The Advertising Standards Authority for Ireland has published new rules on the advertising of foods that are high in fat, sugar and salt (HFSS). The new rules will be incorporated into the Food and Non-Alcoholic Beverages section of the ASAI Code and take effect from 1 December 2021.
The new rules will restrict marketing communications for HFSS foods and beverages from being directed or targeted at children under the age of 15 through the selection of media or the context in which they appear. The rules are in response to changing media habits among young people, as well as wider concerns in society about public health challenges for this age group. The ASAI says that thresholds for non-broadcast media will reduce the overall exposure to HFSS product marketing communications.
In summary, the new rules state that:
- No medium can be used to advertise HFSS products if more than 50% of its audience is under 15 years of age;
- There are also thresholds on the amount of advertising for HFSS products that can be published by each media format.
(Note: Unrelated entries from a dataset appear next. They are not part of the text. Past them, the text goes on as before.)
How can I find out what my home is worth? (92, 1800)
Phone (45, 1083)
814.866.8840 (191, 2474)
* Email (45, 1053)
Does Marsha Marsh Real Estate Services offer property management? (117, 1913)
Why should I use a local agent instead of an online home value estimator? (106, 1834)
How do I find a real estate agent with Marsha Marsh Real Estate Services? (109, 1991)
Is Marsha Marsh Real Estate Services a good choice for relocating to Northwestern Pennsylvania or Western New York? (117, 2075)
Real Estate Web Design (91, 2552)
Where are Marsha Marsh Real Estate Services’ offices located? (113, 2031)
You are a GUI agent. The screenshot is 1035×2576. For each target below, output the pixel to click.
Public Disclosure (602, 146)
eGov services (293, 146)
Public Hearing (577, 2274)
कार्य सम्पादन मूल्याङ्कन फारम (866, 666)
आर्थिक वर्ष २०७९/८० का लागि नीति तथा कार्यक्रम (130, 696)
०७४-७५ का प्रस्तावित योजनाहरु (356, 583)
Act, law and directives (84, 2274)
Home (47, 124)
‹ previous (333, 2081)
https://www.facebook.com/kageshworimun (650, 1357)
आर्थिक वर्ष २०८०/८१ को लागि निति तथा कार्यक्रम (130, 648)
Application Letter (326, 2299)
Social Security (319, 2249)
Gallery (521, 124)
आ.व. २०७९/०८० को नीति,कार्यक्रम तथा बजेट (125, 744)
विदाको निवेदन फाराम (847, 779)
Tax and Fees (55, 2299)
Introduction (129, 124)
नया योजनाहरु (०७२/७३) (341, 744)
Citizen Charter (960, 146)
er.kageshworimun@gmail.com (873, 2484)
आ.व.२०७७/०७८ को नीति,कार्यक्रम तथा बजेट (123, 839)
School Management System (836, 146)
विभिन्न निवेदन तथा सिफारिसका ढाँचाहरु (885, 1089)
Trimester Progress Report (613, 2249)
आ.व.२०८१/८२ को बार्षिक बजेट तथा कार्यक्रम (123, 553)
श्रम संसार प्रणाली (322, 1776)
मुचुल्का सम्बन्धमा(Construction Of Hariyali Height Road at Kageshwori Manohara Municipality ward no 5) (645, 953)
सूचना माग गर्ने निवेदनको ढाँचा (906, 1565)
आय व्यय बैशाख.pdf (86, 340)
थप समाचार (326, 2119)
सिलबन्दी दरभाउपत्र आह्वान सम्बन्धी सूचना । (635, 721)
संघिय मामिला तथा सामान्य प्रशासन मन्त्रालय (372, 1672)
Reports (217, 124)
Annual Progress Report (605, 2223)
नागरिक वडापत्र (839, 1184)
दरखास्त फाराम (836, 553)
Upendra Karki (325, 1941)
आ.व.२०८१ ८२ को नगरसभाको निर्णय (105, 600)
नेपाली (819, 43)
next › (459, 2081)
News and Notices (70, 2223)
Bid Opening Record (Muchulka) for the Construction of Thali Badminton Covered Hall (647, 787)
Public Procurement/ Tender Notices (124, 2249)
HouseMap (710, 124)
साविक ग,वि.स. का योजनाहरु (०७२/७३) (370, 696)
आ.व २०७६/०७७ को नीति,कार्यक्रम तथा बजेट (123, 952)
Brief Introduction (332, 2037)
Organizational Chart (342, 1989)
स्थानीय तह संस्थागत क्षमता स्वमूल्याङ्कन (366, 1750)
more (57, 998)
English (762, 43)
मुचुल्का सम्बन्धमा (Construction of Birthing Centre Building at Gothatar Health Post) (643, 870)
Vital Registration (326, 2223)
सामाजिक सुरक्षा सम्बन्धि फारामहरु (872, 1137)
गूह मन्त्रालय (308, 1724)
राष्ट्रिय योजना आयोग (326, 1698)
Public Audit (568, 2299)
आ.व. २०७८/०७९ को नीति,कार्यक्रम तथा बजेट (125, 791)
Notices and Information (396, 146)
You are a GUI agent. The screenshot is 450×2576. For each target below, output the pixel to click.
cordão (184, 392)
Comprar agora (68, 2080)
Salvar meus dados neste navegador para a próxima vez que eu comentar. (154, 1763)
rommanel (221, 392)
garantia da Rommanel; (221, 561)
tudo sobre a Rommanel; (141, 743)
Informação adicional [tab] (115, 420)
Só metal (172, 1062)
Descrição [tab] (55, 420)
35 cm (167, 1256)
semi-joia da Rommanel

For example, no more than 33% of available outdoor space can carry HFSS product marketing communications. For cinema, digital and print media, no more than 25% of the available space can carry HFSS product marketing communications;
- Marketing communications targeted at children for HFSS products cannot include a promotional offer or a competition (although there are exceptions for point of sale displays, packages, wrappers, labels, tickets, timetables and menus). There are also restrictions on the use of licensed characters; and
- Locations primarily used by children will be prohibited to run any form of marketing communication for HFSS. Examples of such settings include registered crèches, pre-schools, nurseries, family and child clinics, paediatric services, schools, dedicated school transport, playgrounds and youth centres.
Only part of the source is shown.